You're probably familiar with the concept of the ADF (Automated Document Factory) along with ADF 2.0, in which document design and content integration, input, transformation, production, control and reporting, and response management are all automated. Implementing ADF 2.0 brings many benefits - supporting business decisions, increasing profits, retaining customers, opening up new business opportunities, differentiating from competitors, enhancing communication and creating audit trails.
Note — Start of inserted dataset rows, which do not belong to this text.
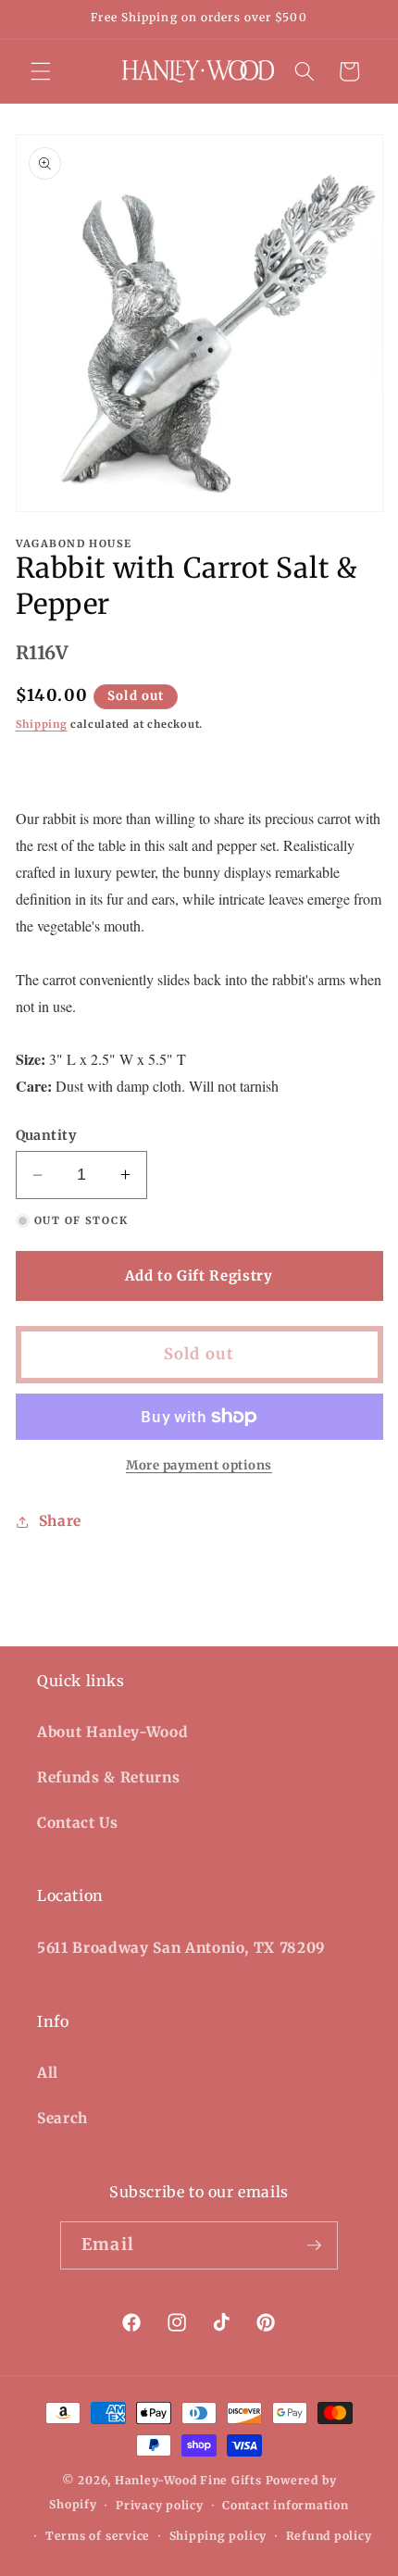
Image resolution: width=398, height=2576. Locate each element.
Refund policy (329, 2536)
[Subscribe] (314, 2245)
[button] (41, 71)
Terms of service (97, 2536)
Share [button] (60, 1521)
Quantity (46, 1135)
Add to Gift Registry (198, 1275)
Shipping (42, 724)
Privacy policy (160, 2505)
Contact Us (77, 1823)
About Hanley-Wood (112, 1732)
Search (62, 2118)
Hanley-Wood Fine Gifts (188, 2480)
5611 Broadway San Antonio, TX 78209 (181, 1948)
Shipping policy (218, 2536)
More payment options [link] (199, 1465)
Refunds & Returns (108, 1777)
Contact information (285, 2505)
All (47, 2073)
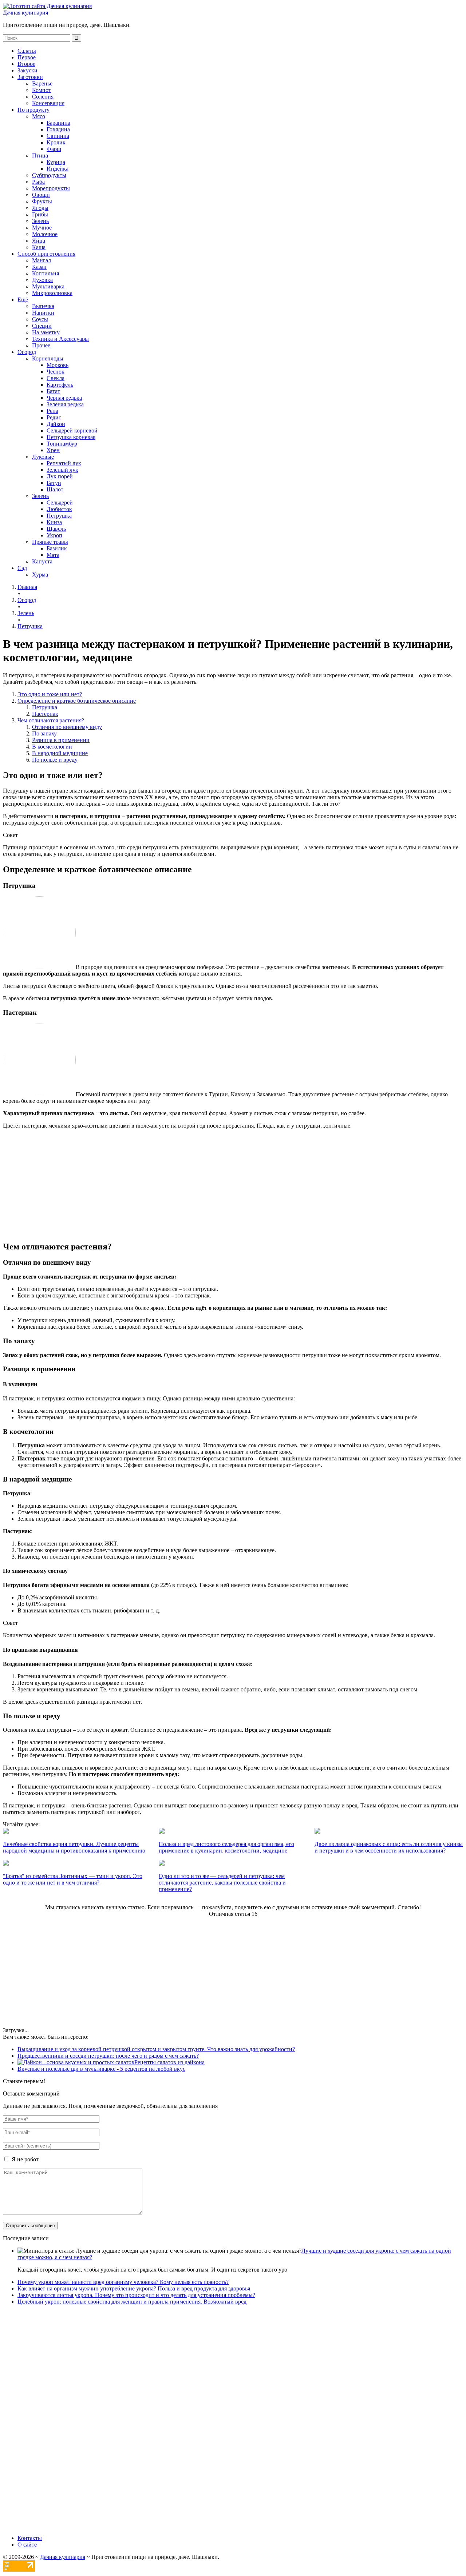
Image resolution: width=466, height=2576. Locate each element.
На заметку (46, 332)
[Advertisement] (174, 1184)
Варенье (42, 83)
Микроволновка (52, 293)
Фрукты (42, 201)
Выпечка (43, 306)
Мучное (42, 227)
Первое (26, 57)
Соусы (40, 319)
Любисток (59, 509)
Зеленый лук (62, 470)
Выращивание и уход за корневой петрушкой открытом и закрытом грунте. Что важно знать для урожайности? (156, 2049)
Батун (54, 483)
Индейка (57, 169)
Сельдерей (60, 502)
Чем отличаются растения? (50, 720)
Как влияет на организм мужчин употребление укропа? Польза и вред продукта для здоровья (133, 2288)
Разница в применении (61, 740)
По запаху (44, 733)
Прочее (41, 345)
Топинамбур (62, 443)
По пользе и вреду (55, 760)
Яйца (38, 241)
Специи (42, 326)
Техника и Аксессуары (60, 339)
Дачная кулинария (25, 12)
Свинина (58, 136)
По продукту (33, 110)
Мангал (41, 260)
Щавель (56, 529)
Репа (52, 411)
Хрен (53, 450)
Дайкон (56, 424)
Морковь (57, 365)
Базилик (57, 548)
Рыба (38, 182)
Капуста (42, 561)
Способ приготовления (46, 254)
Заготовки (30, 77)
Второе (26, 64)
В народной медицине (60, 753)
A less popular concept, the AppDF (Appropriate Document Factory), can be a great alternative that is based on your organization's needs and what you can afford. Think of this as the cousin of ADF, which tends to be used in highly regulated environments. AppDF, as I refer to it, are solutions that can be used in environments that are not as highly regulated, or with just a few customers with mission critical applications. These solutions are great for organizations that have tight timelines and decreased budgets. If you are printing and mailing variable data, AppDF might be the right choice for you. On the other hand, if all of your applications are critical and take place in the context of a regulated industry, then an ADF is a must.

Just as there's an ADF 2.0, there's also an AppDF 2.0. Unlike its predecessor, the AppDF 2.0 is built on regulator demands rather than customer demands, staying in business rather than restricted budgets, and business continuity versus risk tolerance.

So what do you need to do?
· Develop a prioritized list of areas to improve for senior management based on return on investment, compliance issues and ease of execution.
· Reduce costs: equipment, supplies, postage, legal and labor reductions
· Maximize device and labor utilization
· Create automated, efficient workflows
· Increase document integrity and flexibility
· Improve corporate image from better designed documents

Throughout the process, you should also keep these practical tips in mind: Add extra time into the original project plan timeline for additional line of business or user interviews - you'll likely uncover more documents and complex workflows during the data collection phase. In non-ADF environments, data from reports may be unreliable, so listen to subject matter experts (SME) but question and verify the estimates from the "gut" and anecdotal absolute statements that include words like never and always. Realize that good people make bad processes look good. When talking with the SMEs look for the unnecessary extra steps and workarounds that have evolved because of their limited tool set or the "we've always done it like that" methods that they inherited from their predecessors.

Mine for Data: Data resides in many parts of your manual operation, so you need to look in many areas when building the business case and looking for information gaps, such as inserter and printer statistics, paper usage and unbudgeted spending.

To improve your mail center, you also need to step outside of the mail center. Educating your customers - internal and external - on your operations is just as important as taking a critical look at your own operations. If your customers do not understand what it takes for the mail center to meet their demands, they will inevitably make demands that are unreasonable or costly.

Taking a holistic approach grounded in the reality of your industry, your mail center, and your customers will go a long way in making your mail center more efficient, while keeping quality in check. Even when you have achieved your initial goals, don't forget to take another look in the mirror every so often.

Paul Abdool is Director, Production Workflow Automation Practice, Ricoh Americas Corporation.